Tribuna económica

Manuel / Hidalgo

Travesía en el desierto

QUE se olviden aquellos que piensen que vamos a salir de esta crisis de rositas. A diferencia de otras anteriores, en particular aquella de principios de los 90, nuestra pertenencia al euro va a exigir un esfuerzo importantísimo de reestructuración de nuestra economía.

Hace 16 años, allá por 1993, España se enfrentaba a su primera crisis seria dentro del club europeo. Recordemos que la crisis del 93 vino motivada, al igual que ésta, por factores externos que se conjugaron con desequilibrios internos. La consecuencia fue un incremento enorme del desempleo y una contracción de la economía de más de un 1% para dicho año. Entonces, la devaluación de la peseta nos permitió sortearla rápidamente. Esta devaluación, que en realidad fueron tres devaluaciones, permitió elevar las exportaciones, incrementar la facturación turística y engrosar las inversiones extranjeras. Nuestra recuperación se basó en un incremento de la competitividad nominal y, por lo tanto, en un empobrecimiento de los ciudadanos. Entre 1994 y 1996 se certificaría la recuperación, que fue definida como "rápida". Sin embargo, como sabemos, acudir a esta solución es, hoy en día, imposible. Sencillamente, no podemos devaluar el euro.

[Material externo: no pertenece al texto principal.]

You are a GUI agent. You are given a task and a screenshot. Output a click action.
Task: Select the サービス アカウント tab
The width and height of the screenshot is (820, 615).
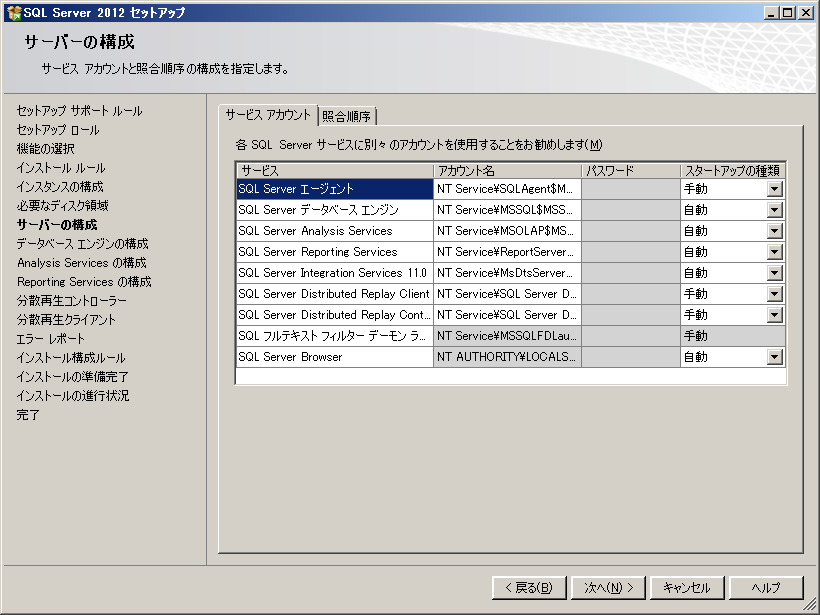pos(267,115)
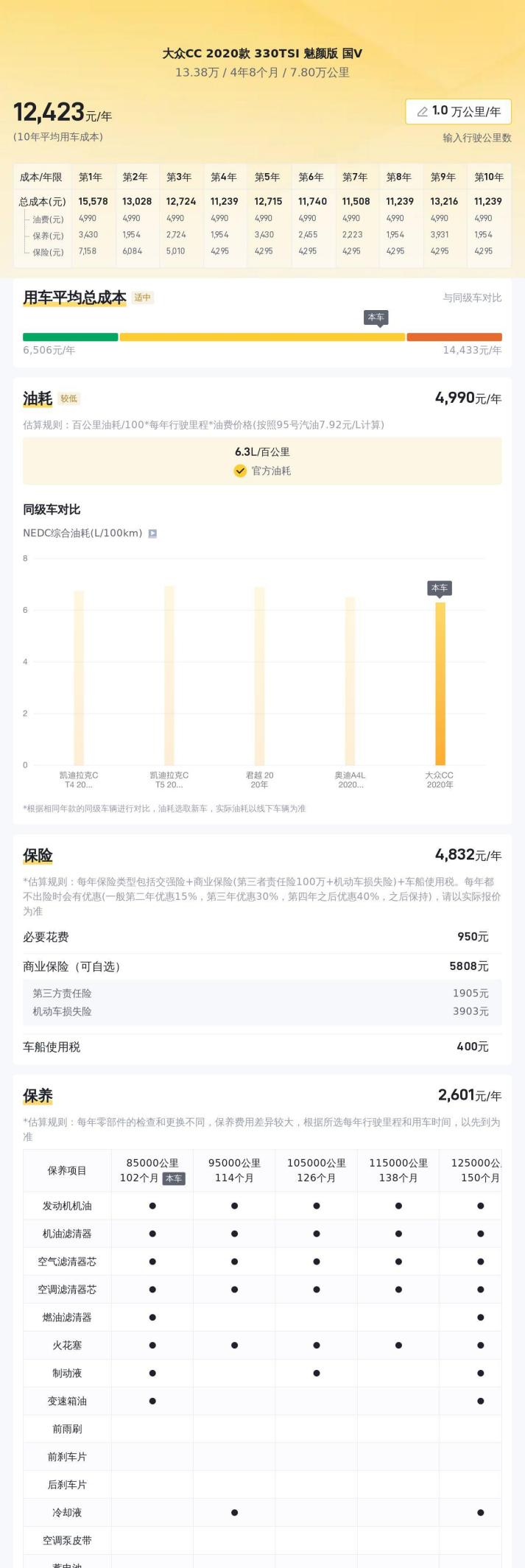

Nuestra pertenencia a la Eurozona impide la toma de decisiones que entonces fueron fáciles. Ante una crisis como aquella, se devalúa la moneda y a lo siguiente. Ahora la devaluación no está permitida. Cuando esto es así el ajuste no puede ser nominal, sino real. Es decir, el empobrecimiento no va a ser por el simple hecho de que nuestra moneda pierda valor, sino porque nuestros salarios reales lo hagan. Esto, que parece tan claro, implica una serie de consecuencias importantes.

La más evidente: que debemos olvidarnos de una recuperación rápida. El ajuste real no es tan veloz como el nominal. Por ello, vamos a sufrir una travesía por el desierto económico de varios años. A los años de recesión le seguirán otros de crecimiento lento y a veces penoso. Por este motivo, cuantas menos alforjas pesadas llevemos, mejor, antes lo cruzaremos. Es decir, cuanto más liviana se haga nuestra economía, más flexible y ágil, mejor y más rápido pasaremos los tragos amargos de esta crisis.

El Gobierno deberá tomar el toro por sus cuernos y afrontar medidas de profundidad. Son necesarias reformas definitivas de la educación, debates sobre la reorientación de las indemnizaciones por despido, una modificación clara de la negociación colectiva, una apuesta por el sector de las tecnologías de la información y la comunicación (TIC), un compromiso claro para la simplificación administrativa, apuesta por la competencia sobre todo en los servicios, un impulso de la internacionalización de las empresas españolas…

Tenemos por delante una tarea importante. El ajuste real será doloroso, por lo que interesa que sea rápido. Si queremos cruzar el desierto cuanto antes, como ya se ha dicho, hay que ir sobrados y con poco peso.